YOUR ASSIGNMENT
Report all lines of the records that contain "profile".

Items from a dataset
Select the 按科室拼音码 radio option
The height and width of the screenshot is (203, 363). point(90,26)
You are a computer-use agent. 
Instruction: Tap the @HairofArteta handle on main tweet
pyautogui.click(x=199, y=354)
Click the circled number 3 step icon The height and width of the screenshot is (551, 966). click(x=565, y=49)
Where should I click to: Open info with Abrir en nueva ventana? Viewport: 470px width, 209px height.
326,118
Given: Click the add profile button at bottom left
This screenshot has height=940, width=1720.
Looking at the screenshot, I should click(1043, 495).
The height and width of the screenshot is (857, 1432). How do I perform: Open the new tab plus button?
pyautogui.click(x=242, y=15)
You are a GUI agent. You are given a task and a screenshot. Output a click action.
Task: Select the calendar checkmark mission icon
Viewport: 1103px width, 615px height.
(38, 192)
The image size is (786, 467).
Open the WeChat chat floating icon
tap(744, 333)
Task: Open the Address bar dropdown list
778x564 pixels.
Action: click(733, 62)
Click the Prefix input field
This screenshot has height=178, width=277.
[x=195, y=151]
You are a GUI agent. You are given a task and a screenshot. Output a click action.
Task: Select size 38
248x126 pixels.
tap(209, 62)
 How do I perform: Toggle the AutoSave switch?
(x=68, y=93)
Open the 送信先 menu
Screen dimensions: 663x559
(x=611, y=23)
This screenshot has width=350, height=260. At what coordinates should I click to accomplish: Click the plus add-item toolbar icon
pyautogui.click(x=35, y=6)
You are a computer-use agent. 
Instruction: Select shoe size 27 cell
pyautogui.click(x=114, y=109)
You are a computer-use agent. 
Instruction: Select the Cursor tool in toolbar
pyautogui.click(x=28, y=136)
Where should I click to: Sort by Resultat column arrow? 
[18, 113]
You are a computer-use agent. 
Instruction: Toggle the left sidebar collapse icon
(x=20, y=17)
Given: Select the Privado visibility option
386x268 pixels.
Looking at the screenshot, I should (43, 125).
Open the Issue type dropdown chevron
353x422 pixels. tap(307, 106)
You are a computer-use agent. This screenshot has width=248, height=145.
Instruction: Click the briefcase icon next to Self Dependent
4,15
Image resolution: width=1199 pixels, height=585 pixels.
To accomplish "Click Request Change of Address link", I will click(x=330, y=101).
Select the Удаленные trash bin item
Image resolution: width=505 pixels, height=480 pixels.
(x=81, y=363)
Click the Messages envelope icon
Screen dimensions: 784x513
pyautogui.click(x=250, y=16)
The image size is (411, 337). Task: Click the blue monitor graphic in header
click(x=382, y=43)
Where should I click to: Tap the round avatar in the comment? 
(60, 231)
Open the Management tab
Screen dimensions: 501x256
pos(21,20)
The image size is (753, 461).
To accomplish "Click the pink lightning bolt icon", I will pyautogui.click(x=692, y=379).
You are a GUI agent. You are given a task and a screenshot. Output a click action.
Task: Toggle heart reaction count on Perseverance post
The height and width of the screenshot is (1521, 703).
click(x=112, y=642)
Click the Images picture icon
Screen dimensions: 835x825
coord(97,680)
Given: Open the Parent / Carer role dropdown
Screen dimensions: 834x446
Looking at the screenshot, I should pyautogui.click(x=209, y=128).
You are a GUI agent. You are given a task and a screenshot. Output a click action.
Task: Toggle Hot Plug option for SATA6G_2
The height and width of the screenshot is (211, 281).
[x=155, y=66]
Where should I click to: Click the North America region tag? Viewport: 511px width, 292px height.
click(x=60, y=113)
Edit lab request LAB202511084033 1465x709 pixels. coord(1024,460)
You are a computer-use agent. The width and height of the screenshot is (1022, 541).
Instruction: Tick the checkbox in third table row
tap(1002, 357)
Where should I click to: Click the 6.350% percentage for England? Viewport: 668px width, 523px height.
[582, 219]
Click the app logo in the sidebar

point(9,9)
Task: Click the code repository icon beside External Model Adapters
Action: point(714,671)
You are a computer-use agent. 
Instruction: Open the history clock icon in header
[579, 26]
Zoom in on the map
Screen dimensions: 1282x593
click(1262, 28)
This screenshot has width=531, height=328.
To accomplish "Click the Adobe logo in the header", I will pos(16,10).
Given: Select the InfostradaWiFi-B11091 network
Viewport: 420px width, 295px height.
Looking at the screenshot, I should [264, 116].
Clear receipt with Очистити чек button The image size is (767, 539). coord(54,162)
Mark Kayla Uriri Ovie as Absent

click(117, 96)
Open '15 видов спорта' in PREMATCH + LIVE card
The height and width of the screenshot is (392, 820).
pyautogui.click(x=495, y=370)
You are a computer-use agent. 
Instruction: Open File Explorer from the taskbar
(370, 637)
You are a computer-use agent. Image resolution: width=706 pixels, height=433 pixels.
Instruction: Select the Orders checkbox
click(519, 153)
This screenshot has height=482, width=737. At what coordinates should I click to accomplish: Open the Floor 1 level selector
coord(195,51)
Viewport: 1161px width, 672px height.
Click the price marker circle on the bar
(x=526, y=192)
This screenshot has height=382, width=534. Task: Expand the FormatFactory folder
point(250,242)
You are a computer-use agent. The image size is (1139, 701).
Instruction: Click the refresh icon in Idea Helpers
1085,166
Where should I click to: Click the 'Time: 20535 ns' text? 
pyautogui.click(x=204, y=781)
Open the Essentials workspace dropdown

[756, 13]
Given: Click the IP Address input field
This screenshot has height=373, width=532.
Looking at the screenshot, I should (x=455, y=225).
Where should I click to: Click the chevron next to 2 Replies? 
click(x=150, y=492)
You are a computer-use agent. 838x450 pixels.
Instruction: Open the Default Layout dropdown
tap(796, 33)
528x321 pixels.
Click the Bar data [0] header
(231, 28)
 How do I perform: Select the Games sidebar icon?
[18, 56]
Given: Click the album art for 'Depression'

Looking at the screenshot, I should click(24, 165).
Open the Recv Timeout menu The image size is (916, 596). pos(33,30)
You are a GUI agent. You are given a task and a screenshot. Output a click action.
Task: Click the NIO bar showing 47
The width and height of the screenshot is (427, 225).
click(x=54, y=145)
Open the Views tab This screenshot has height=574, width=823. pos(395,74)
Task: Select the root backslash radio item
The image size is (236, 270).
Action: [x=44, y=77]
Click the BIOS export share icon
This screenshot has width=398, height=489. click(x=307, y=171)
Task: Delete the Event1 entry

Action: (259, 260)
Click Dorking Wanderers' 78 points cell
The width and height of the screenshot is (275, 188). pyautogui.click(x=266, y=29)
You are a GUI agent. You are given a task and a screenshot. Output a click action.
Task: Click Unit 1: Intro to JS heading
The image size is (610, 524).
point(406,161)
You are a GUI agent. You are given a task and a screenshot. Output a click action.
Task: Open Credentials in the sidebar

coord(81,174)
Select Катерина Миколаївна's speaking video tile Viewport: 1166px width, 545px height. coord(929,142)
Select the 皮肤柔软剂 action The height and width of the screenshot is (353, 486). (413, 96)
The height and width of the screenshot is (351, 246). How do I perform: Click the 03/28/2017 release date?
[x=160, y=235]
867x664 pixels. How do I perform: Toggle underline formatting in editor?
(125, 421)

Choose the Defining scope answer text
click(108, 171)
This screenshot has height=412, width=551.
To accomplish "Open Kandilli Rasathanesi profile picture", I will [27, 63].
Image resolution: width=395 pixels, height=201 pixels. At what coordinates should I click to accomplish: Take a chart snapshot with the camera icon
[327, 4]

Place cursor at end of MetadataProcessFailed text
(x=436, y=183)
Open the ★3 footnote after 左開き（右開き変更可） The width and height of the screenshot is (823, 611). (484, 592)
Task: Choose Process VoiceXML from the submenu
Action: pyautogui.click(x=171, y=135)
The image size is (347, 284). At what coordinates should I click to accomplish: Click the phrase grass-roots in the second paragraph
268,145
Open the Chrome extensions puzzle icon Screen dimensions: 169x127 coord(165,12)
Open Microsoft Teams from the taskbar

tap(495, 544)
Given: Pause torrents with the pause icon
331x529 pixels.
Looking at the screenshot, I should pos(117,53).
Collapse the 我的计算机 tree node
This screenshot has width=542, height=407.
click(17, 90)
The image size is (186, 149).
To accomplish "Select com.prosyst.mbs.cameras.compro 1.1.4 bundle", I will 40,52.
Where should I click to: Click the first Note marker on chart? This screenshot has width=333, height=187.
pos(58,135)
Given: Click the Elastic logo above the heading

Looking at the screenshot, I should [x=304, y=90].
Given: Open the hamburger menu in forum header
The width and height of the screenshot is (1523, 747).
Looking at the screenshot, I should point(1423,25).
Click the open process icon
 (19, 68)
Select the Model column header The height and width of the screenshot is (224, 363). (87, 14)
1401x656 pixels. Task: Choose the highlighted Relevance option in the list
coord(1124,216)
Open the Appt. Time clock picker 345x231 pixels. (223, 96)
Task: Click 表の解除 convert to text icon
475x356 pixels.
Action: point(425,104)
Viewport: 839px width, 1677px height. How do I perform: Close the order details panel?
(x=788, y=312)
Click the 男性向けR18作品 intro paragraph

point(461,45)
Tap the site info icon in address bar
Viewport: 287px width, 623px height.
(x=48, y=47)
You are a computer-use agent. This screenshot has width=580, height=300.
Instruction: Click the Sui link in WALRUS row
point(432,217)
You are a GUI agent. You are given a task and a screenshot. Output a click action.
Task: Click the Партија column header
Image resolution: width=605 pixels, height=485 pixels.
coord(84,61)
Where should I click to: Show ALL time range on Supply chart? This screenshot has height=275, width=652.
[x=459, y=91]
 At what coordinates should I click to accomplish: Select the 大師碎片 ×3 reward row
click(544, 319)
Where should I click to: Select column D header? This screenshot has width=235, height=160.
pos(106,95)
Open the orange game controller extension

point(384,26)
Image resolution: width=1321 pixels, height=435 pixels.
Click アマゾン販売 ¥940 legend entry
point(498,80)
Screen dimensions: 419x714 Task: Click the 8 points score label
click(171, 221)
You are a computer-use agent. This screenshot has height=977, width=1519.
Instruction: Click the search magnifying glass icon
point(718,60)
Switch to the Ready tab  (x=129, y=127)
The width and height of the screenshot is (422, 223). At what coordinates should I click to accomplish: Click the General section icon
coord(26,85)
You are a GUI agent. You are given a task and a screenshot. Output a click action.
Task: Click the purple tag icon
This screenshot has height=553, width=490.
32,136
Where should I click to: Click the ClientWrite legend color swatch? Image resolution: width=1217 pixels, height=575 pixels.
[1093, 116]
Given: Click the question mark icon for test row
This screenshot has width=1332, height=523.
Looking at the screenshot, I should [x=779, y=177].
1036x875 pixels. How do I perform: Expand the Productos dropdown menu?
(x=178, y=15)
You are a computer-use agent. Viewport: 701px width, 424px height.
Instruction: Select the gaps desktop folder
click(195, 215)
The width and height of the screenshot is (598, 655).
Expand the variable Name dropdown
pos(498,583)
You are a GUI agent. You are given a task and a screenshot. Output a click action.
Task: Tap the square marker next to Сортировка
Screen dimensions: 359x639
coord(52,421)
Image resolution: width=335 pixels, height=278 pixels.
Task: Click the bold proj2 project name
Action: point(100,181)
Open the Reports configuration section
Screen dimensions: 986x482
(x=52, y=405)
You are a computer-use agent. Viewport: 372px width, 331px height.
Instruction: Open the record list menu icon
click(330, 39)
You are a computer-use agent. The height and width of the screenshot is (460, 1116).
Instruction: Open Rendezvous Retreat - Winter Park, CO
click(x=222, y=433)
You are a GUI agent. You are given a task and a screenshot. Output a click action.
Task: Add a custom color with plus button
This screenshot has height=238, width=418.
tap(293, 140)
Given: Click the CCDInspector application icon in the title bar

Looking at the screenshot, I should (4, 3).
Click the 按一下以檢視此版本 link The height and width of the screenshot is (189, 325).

RESULT FOR THIS TASK
Given: Click the add profile button at bottom left
To accomplish "Open Kandilli Rasathanesi profile picture", I will [27, 63].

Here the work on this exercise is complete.